Brune Poirson, visage tranchant du projet de loi antigaspi

Brune Poirson

Brune Poirson en mai 2019 à Paris © POOL/AFP/Archives Ludovic MARIN

« Passionnée » et « combative » pour les uns, « clivante » voire « cassante » pour les autres, la secrétaire d’Etat Brune Poirson défend en première ligne le projet de loi antigaspillage et sa vision pragmatique de l’écologie.

Entrée au gouvernement dès juin 2017, cette Franco-Américaine de 37 ans a conservé son poste, malgré les départs de ses ministres de tutelle, de la démission fracassante de Nicolas Hulot au scandale emportant François de Rugy.

Désormais sous les ordres d’Elisabeth Borne, elle affronte les débats parlementaires parfois houleux sur le projet de loi de lutte contre le gaspillage. Le ton est monté en septembre au Sénat dominé par le droite, qui est hostile à une mesure clé, la consigne des bouteilles en plastique.

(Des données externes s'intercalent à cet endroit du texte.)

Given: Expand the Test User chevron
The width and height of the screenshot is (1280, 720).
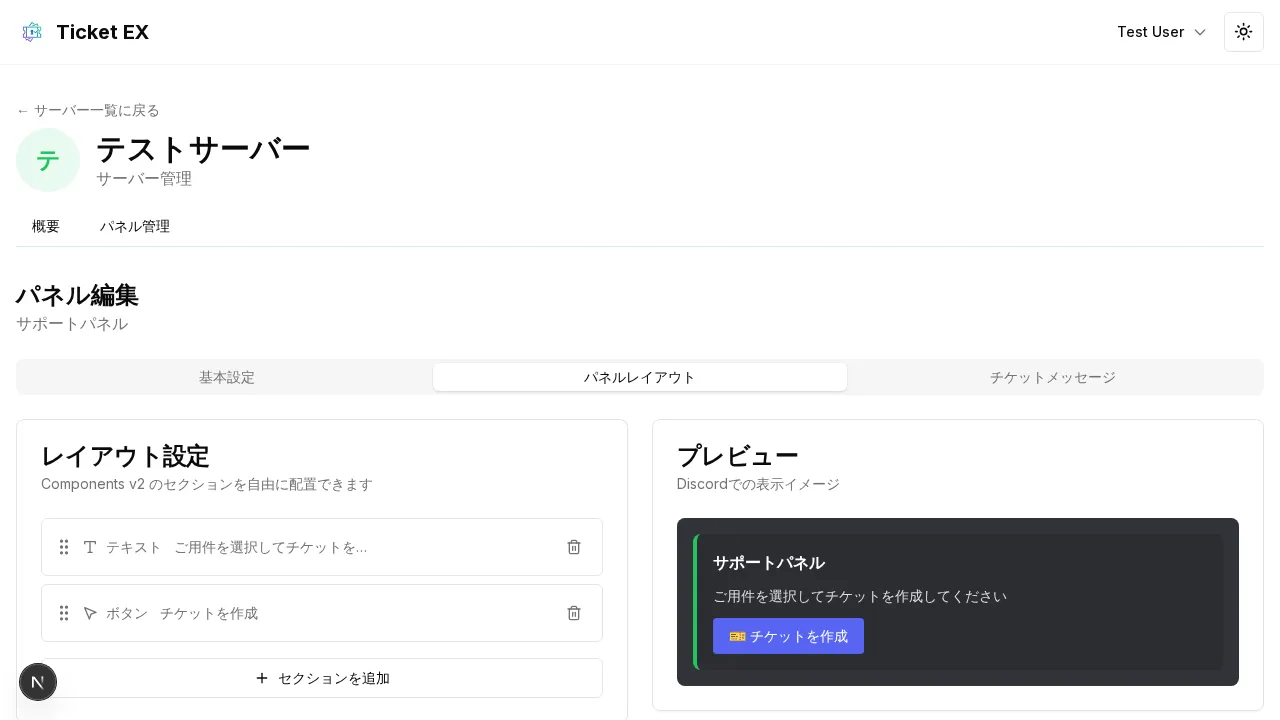Looking at the screenshot, I should 1200,32.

« Je suis jeune, je suis un peu idiote, j’ai moins d’expérience que vous, je ne suis pas politique », a fini par lancer ironiquement Brune Poirson, provoquant l’ire du centriste Hervé Maurey.

Elle fait face à « une forme de bizutage », mais « il ne faudrait pas que la psychologie parlementariste un peu basique l’emporte sur le fond », la défend l’ancien ministre Hubert Védrine, qui a accompagné ses premiers pas en politique.

Le socialiste préfère louer la « personnalité atypique » de la secrétaire d’Etat à la Transition écologique, et « son expérience du terrain, dans un pays émergent », loin des « parcours de politiciens qui commencent par les manifestations lycéennes puis étudiantes ».

Car après une mission au Royaume-Uni au sein d’une fondation pour l’innovation (Nesta), cette amatrice de yoga – et de kung-fu plus jeune – a passé plusieurs années en Inde (2009-2014), d’abord au cabinet de Sam Pitroda, un conseiller du Premier ministre.

Elle y a ensuite travaillé pour l’Agence Française de Développement puis pour Veolia afin de développer « les réseaux d’accès à l’eau potable » face à des « mères de famille qui font des heures et des heures de marche et qui attendent autant pour avoir accès à l’eau ».

Ce passage chez un des géants de la gestion de l’eau qui a obtenu un « Prix Pinocchio » de l’ONG des Amis de la Terre, guère convaincue par les bonnes oeuvres indiennes de la « multinationale », lui vaut des critiques dans le milieu écolo.

« On m’a fait un procès en sorcellerie », rejette cette jeune mère d’une fille de 4 ans, jugeant « qu’on n’a plus le temps pour des combats idéologiques passéistes ».

« Monter dans les tours »

De retour en France, celle qui vota plus jeune pour François Bayrou s’engage auprès d’Emmanuel Macron, car « c’était quelqu’un – et je revendique cette naïveté-là – qui luttait contre la malveillance, la petitesse, le cynisme ».

Pour les législatives de 2017, la diplômée de la London School of Economics et de la Kennedy School de Harvard choisit le département où elle a grandi, le Vaucluse, et la 3e circonscription, l’ex de Marion Maréchal-Le Pen. Sitôt élue, elle est bombardée secrétaire d’Etat.

Au Palais Bourbon, les débats antigaspi en cours sont moins tendus qu’au Sénat. Mais Brune Poirson s’attire à nouveau les foudres des écologistes, avec le vote visant la disparition des emballages plastique à usage unique en 2040. « Trop tard » pour l’ONG WWF ou pour l’acteur à succès Pierre Niney, et de l' »incantation » selon la droite.

« J’aurais pu mieux me faire comprendre », reconnaît-elle. « Cela illustre la difficulté à mener la transition car ce serait mentir de dire que sortir du plastique jetable prend moins de vingt ans ».

Même chez les « marcheurs », la confrontation est parfois difficile avec les écolos « historiques » et leur vision plus radicale.

Et son style offensif agace certains. « Elle est trop dans l’attaque, pas convaincante », lâche une députée. « Être plutôt jeune et plutôt jolie, ça peut déchaîner les passions, mais ça n’explique pas tout. On ne peut pas dire qu’on change la planète à chaque fois qu’on défend la moindre belle idée ».

« Elle peut avoir un côté un peu irritant, une capacité à monter dans les tours, à en faire un peu trop », mais « elle bosse, elle est brillante », nuance une autre.

Et Brune Poirson de déplorer: « Chez un homme, on dit que c’est de l’autorité, de la poigne, une envie d’avancer; chez une femme, ça devient cassant ».